| Problem to work on |
Return the lines word for word, starting at the line that contains "Task: Open the paragraph format options" and ending with the last of the items below, including both ends. Leave the pictures out of your answer.

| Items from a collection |
|---|

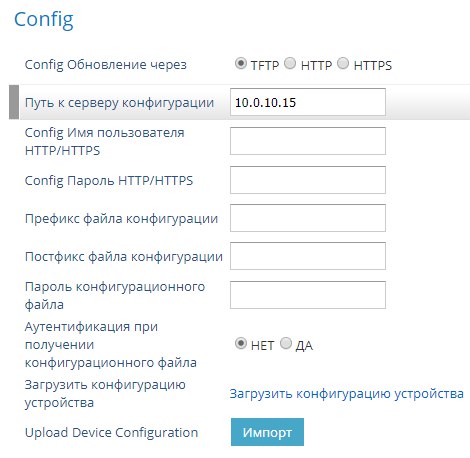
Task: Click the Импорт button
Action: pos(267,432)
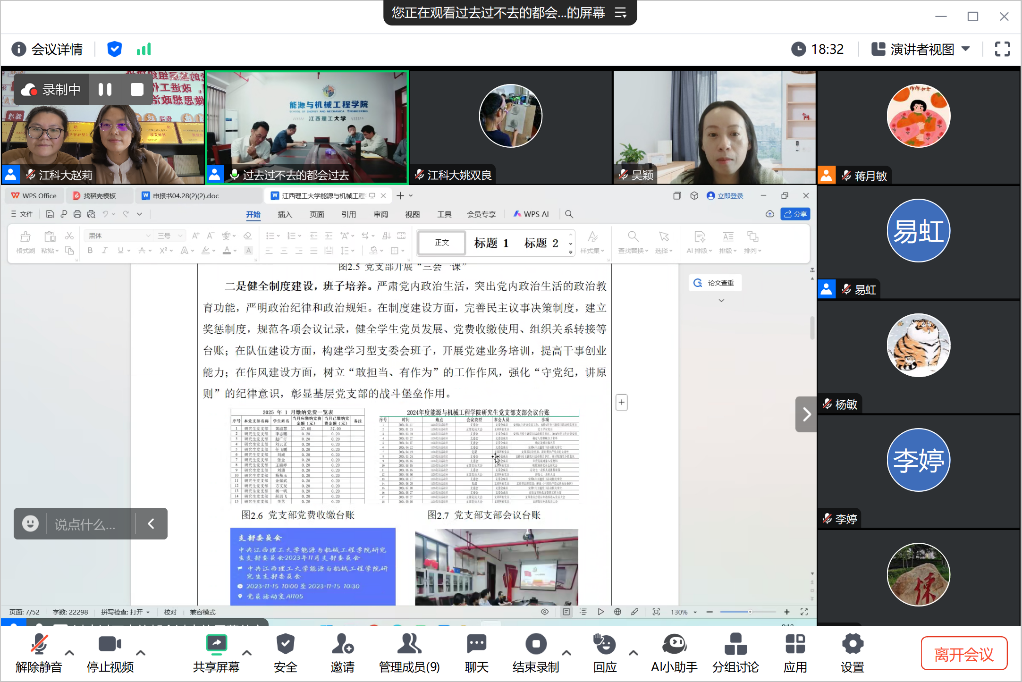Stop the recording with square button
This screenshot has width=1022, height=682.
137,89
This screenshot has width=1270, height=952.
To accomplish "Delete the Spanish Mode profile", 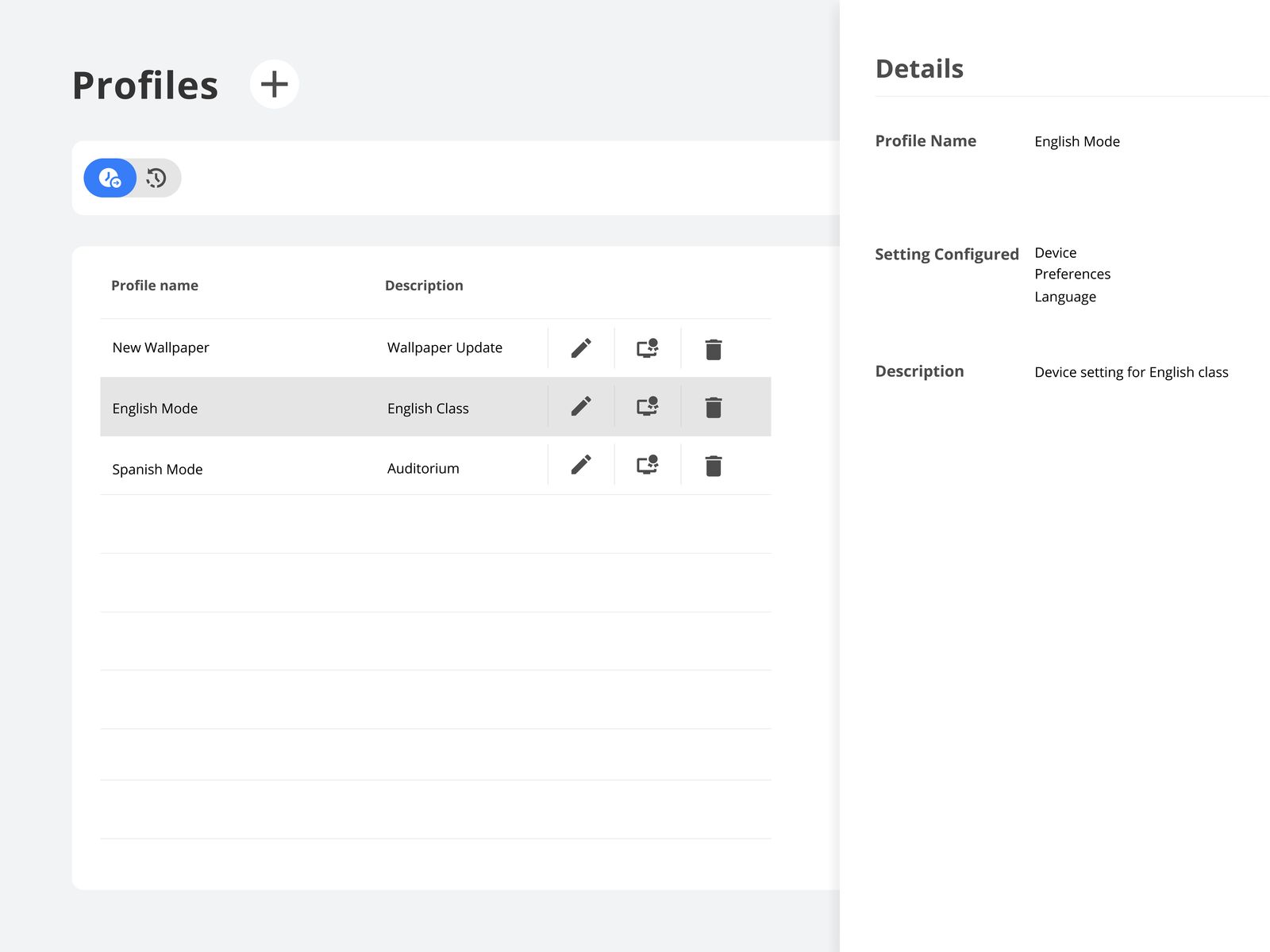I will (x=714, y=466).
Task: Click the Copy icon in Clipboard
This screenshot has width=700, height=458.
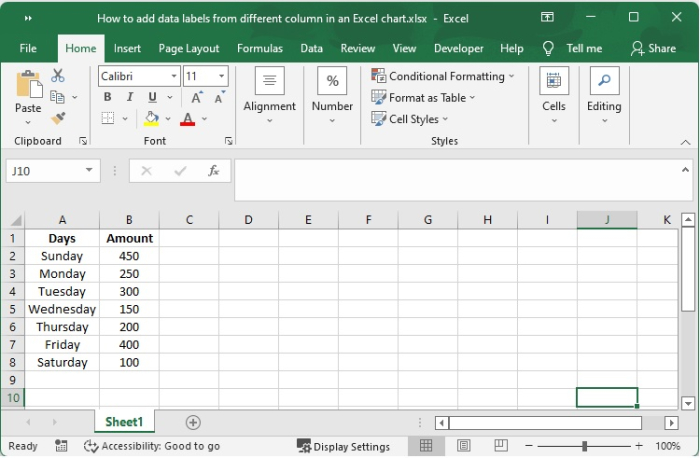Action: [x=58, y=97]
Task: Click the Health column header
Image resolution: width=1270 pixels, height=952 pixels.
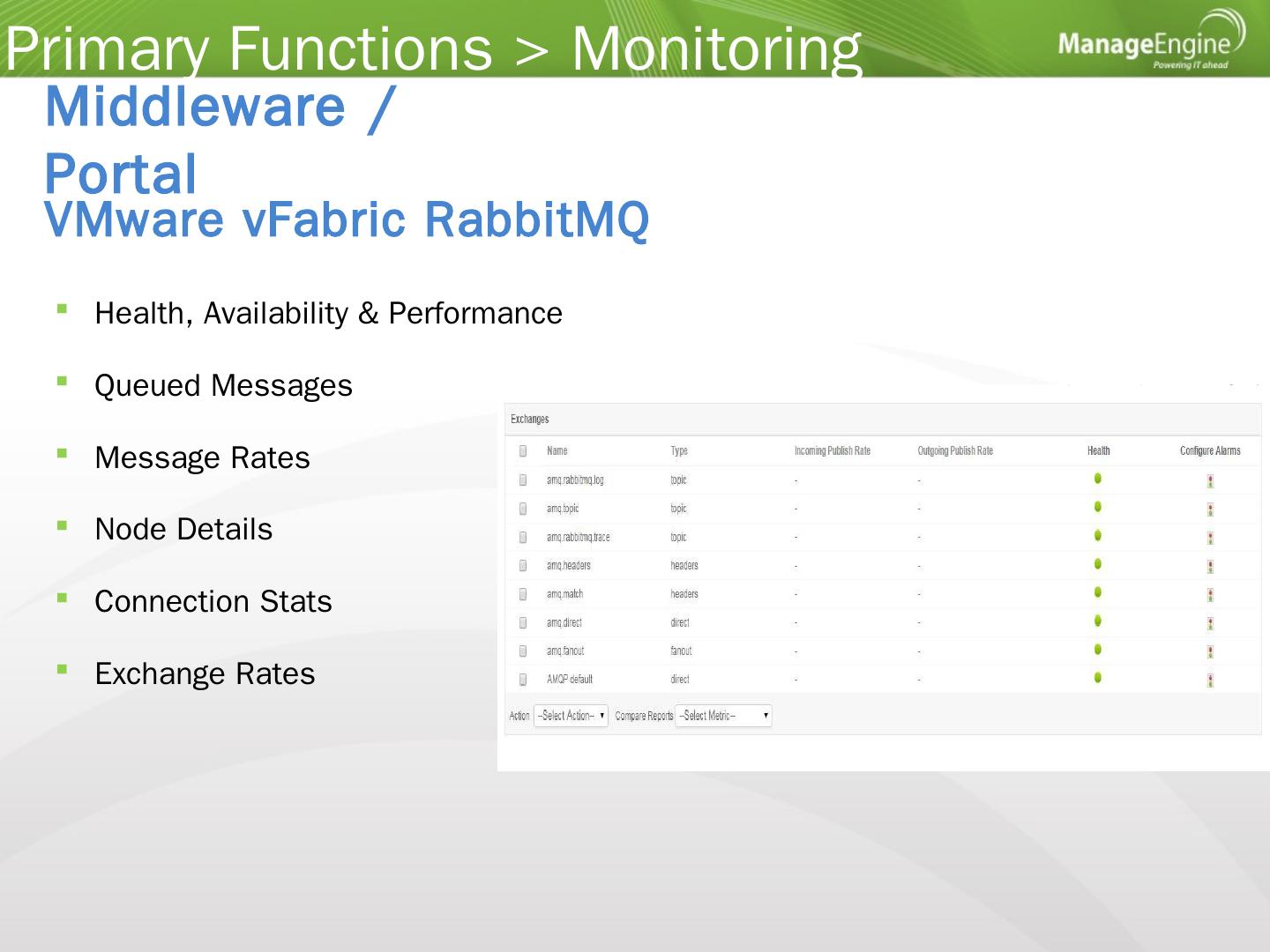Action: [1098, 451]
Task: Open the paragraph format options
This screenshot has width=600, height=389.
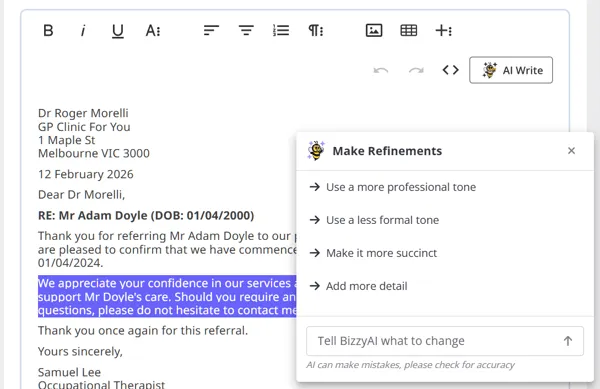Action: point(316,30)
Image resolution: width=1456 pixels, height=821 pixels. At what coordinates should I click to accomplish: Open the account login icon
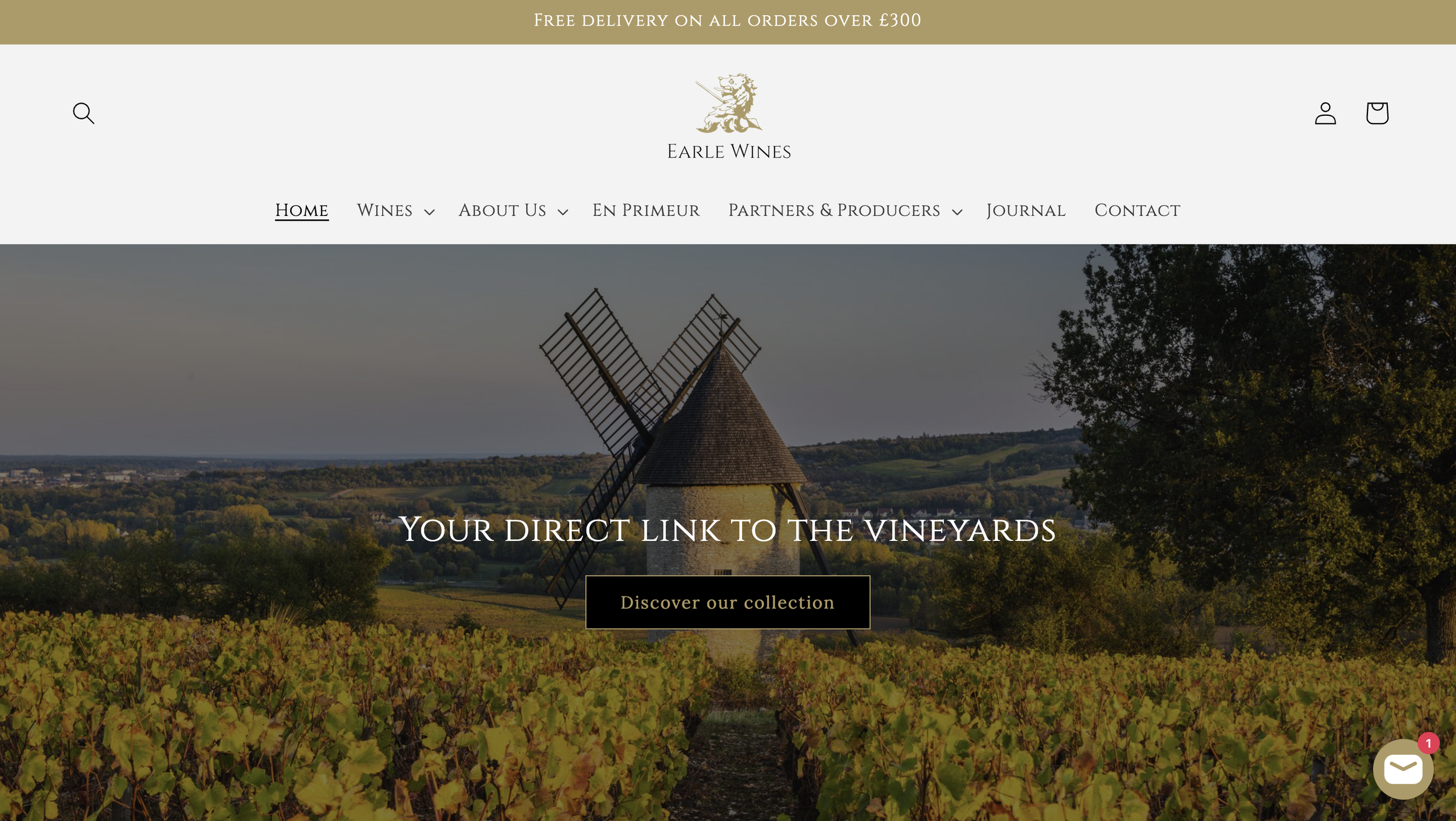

|---|

| Result of the exercise |
Task: Open the paragraph format options
This screenshot has width=600, height=389.
Action: point(316,30)
Image resolution: width=1456 pixels, height=821 pixels. At what coordinates should I click to accomplish: Open the account login icon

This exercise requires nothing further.